[no comment, for purposes of minimal labouring/#data gifting]
[no comment, for purposes of minimal labouring/#data gifting]
okay okay, maybe i need to say a bit more about this. basically - surveillance capitalism is bad, and the platform economy that is increasingly dominant is bad new. BUT i don't think data is labour. maybe I'm wrong though?!?
undoubtedly, companies and even states can exert control through their access to and even ownership of our data, but are we 'enslaved' by this? i think it certainly can become dangerous + limiting, but not sure the rhetoric of slavery is right, and 'labour' certainly feels wrong
but again, i'm not an expert, hell, i haven't even read Das Kapital, so perhaps i'm not the best person to ask about this, and i would also genuinely be interested in other people's thoughts.
@eevb The rhetoric of slavery, on the other hand, is spot on because what we are talking about is loss of personhood. We’re talking about the violation of the encapsulation of the self. So slavery not due to forced labour but due to ownership of the person and the person becoming property yet again.

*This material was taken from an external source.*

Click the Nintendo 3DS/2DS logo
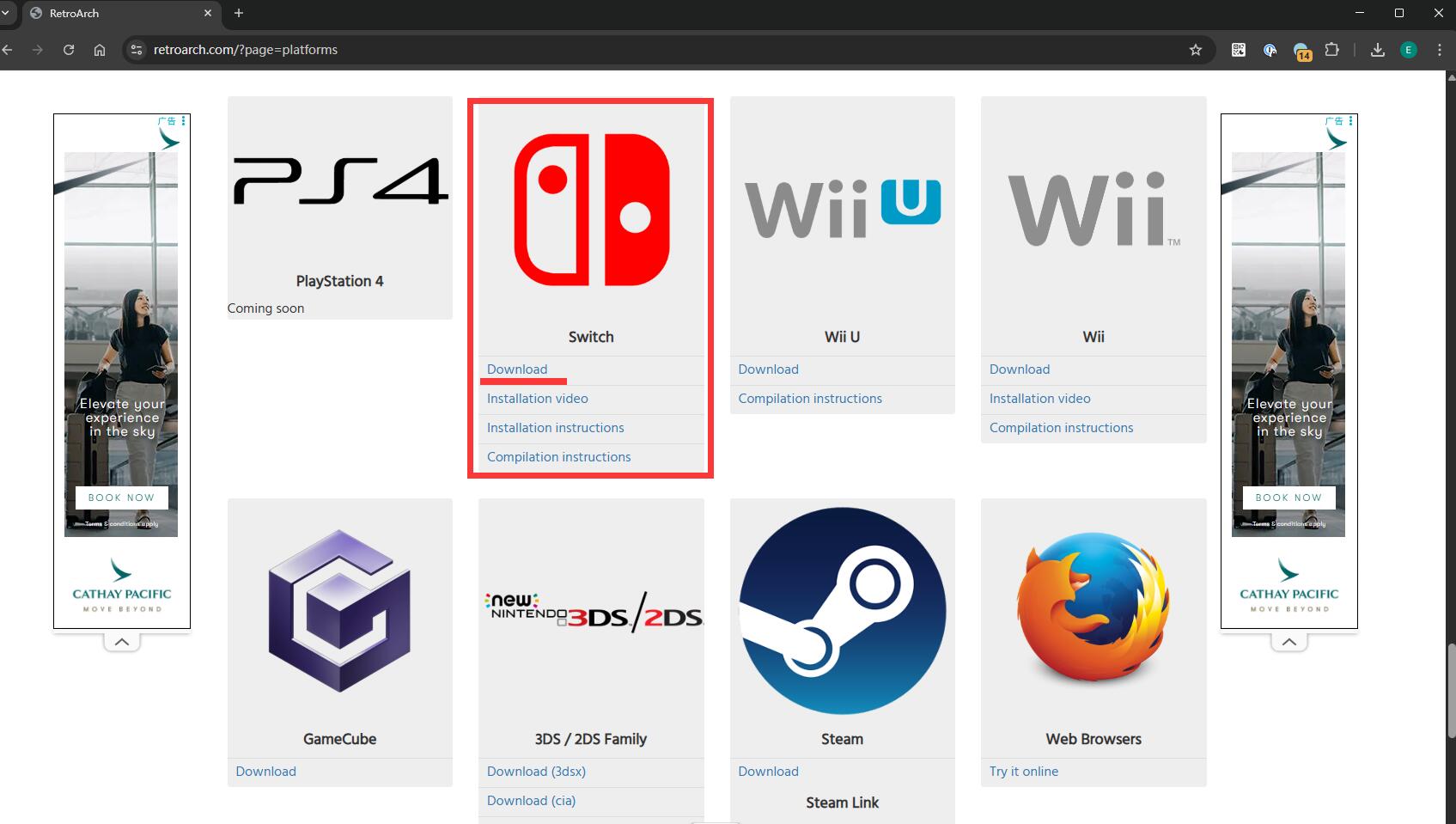The width and height of the screenshot is (1456, 824). (591, 612)
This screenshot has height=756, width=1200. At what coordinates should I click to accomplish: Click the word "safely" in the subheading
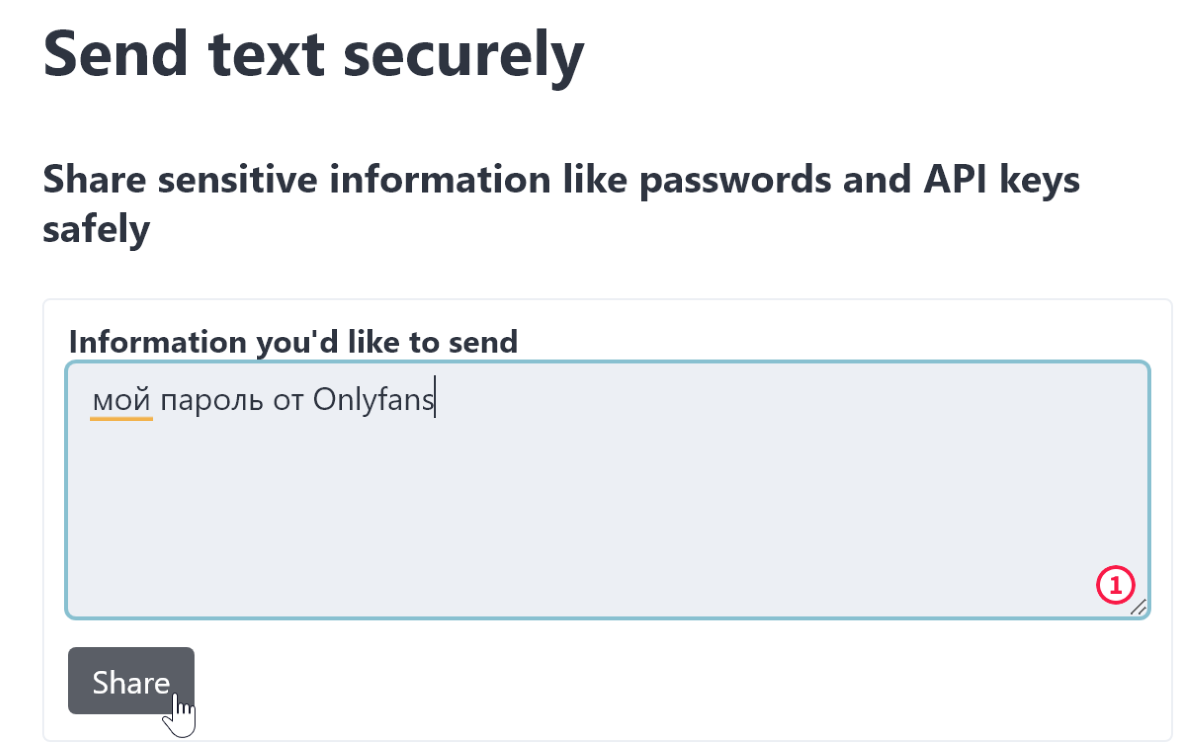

In case you haven’t seen them, a few posts I wrote on the subject:
https://2018.ar.al/notes/the-nature-of-the-self-in-the-digital-age/
https://2018.ar.al/notes/encouraging-individual-sovereignty-and-a-healthy-commons/
https://2018.ar.al/notes/we-didnt-lose-control-it-was-stolen/
@eevb You’re not wrong. Data about us, if you have enough of it (and the right algorithms) starts to approach us (to extrapolate: “data about people is people”). Those who harbour this “we should be paid for our data” trope don’t seem to understand (or maybe they do) that they’re saying “let’s sell ourselves”.